The language spoken here is Sasak, the Lombok dialect. Though, everyone speaks and understands the national language. Bahasa Indonesia. Most people, especially the younger generations, will speak English. But it’s always nice to learn and use the basic phrases. 

It makes local people happy to see that you’re trying to speak the language. Sometimes, you’ll speak a little broken Bahasa and they'll respond enthusiastically in fluent Bahasa!

Animal traffic and road talk

A few other things to note: chickens, cows and cats are everywhere. If traffic is holding up a road, sometimes it’s because there’s a cow in the middle of it. Nature surrounds you which is great, until you hear the cock-a-doodle-doo’s of the roosters through the night. 

Another thing, roads aren’t roads. The main harbour road is smooth sailing, but the rest are full of potholes, lumps and bumps, dirt tracks or sand. Be prepared for this, especially in rainy season. 

By this we mean use a bike if it’s rained heavily and go slow. Otherwise, you’ll be ankle deep in muddy puddles and slipping and sliding all over the shop. Oh, and if you’re on a bike, avoid routes on ‘roads’ that are deep sand.

Island topography, what is where?

Though our paradise island is pretty small, we’d recommend cycling around to get to know the place once you’re here. To get you started, here are a few basics on our island’s topography. 

The harbour is where you’re dropped off and is at the centre of the south side of the island.

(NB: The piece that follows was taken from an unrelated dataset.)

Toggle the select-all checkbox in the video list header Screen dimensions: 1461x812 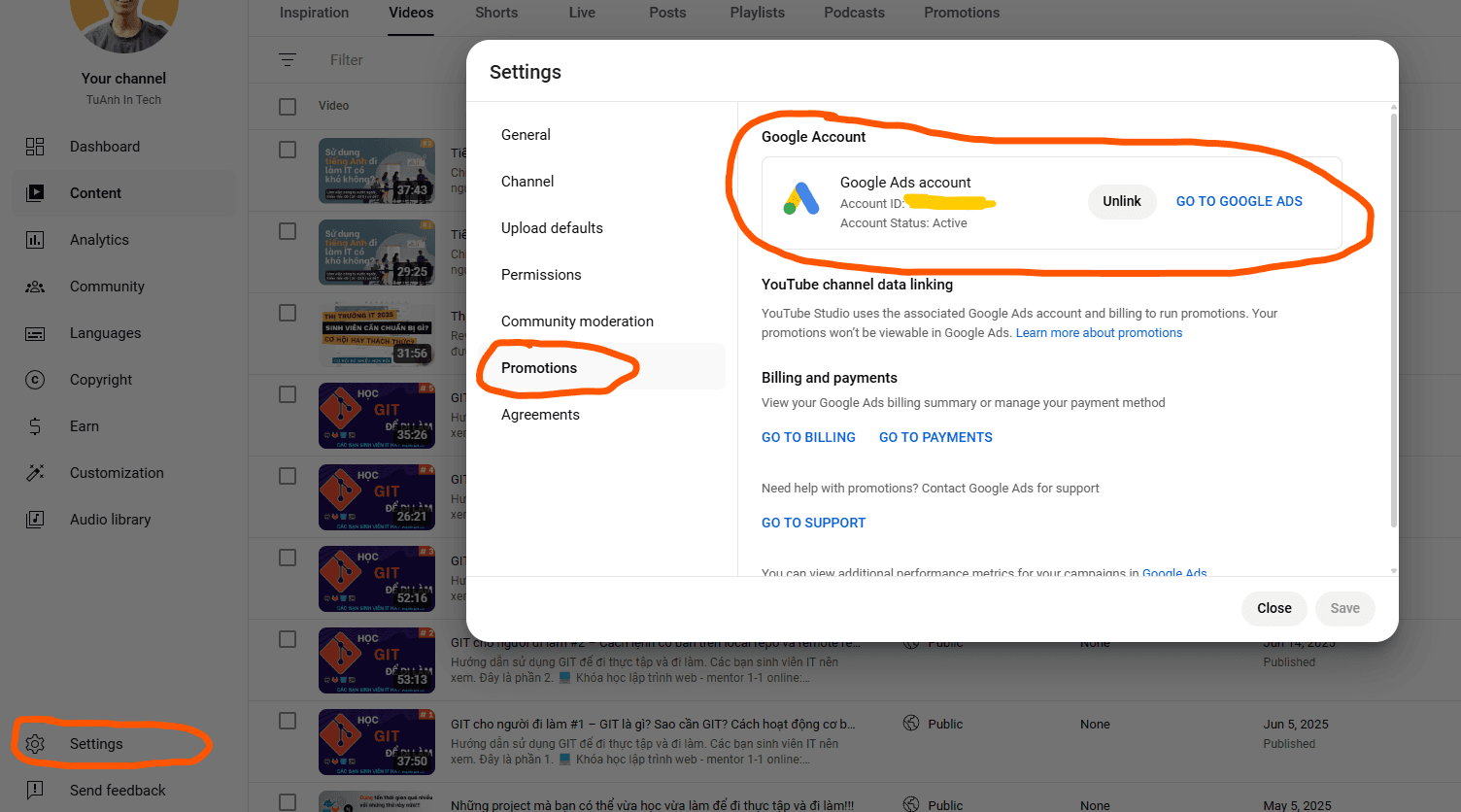pos(288,107)
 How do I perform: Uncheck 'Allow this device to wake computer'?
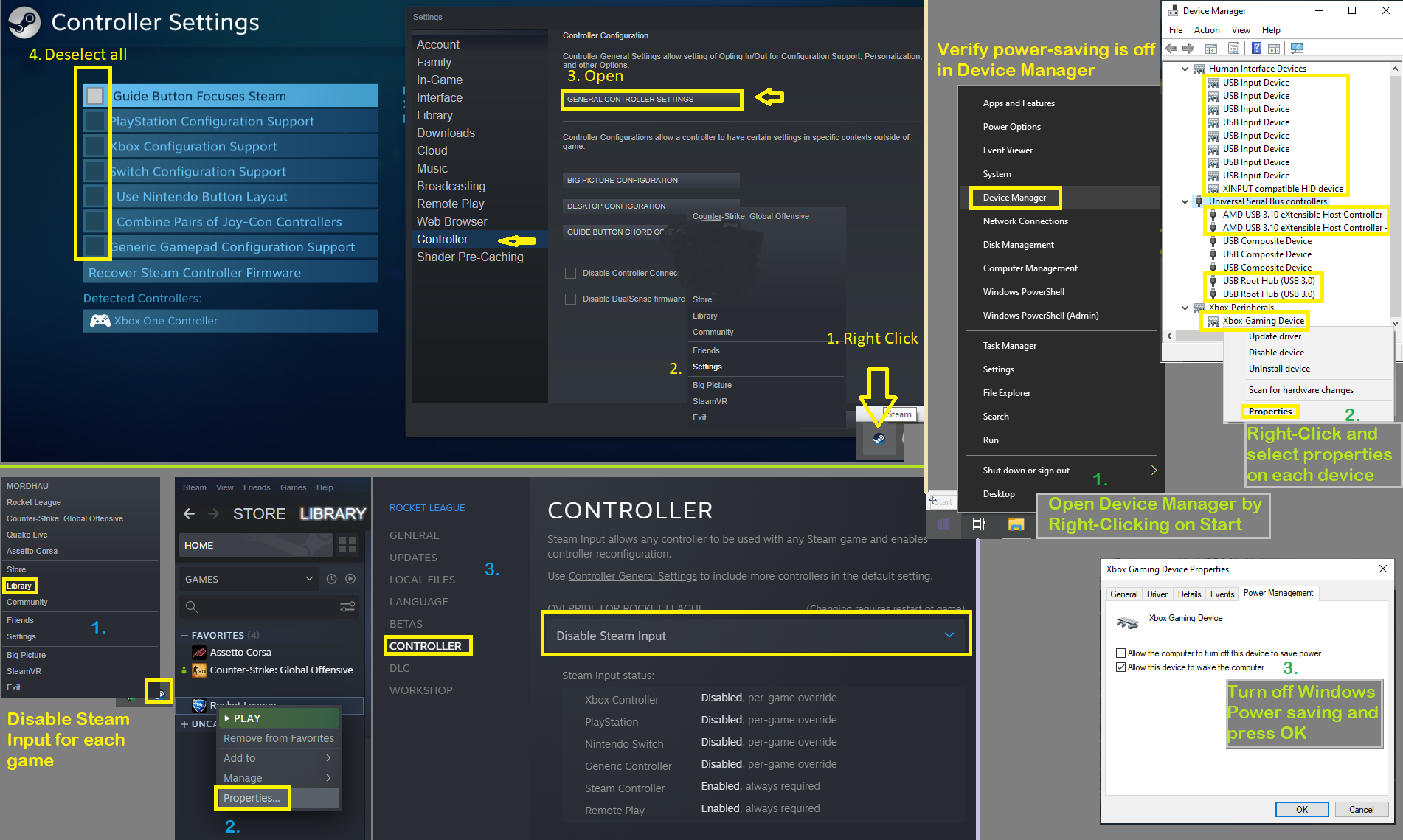click(1121, 667)

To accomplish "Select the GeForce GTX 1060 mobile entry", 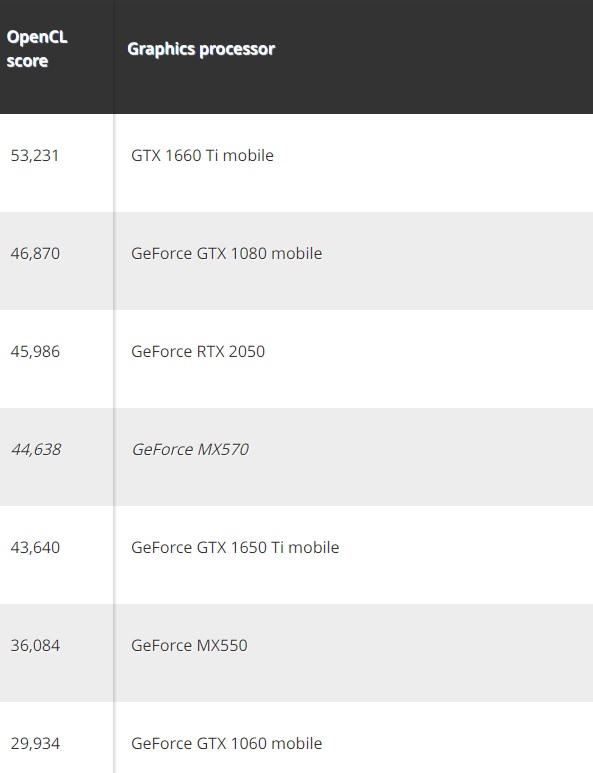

Turn right on the sandy road, past where all the horse-carts line up. It seems pretty bare for a bit, then you’ll find us. We are on the sunrise side of the island which tends to be more vibrant in the day. 

Spend daylight hours on the sunrise side

Image by Aneesa Patel/ saltyaneesa

Turn left past Coffee and Thyme and follow the road a while. You’ll reach a stretch full of restaurants, bars and cafes on the beach. This is the sunset side of the island and comes to life, well, past sunset! Looking for nightlife? You’ll most likely find it here.

Enjoy sunset and island nightlife on the sunset side

Image by Aneesa Patel/ saltyaneesa

If you go straight down the main road from the harbour, you’ll reach the village. You’ll know you’re here when you see a higher population of local people. They'll often be in more traditional dress. Other landmarks include a mosque, more greenery and more local food options. 

You can also cycle to the north of the island which is a little further away but definitely worth checking out. Food and accommodation tends to be cheaper here because it’s off the beaten track. Though in island terms, this only means a 10-15 minute cycle inland.

Now that you know exactly what to expect, you can come prepared. After all, failure to prepare is preparation to fail. Though, that won’t apply to you after this read. 

You should be singing hakuna matata (no worries) right about now, it’s pretty much our motto. Get yourself in tune with the Gili Air mood! We look forward to welcoming you soon.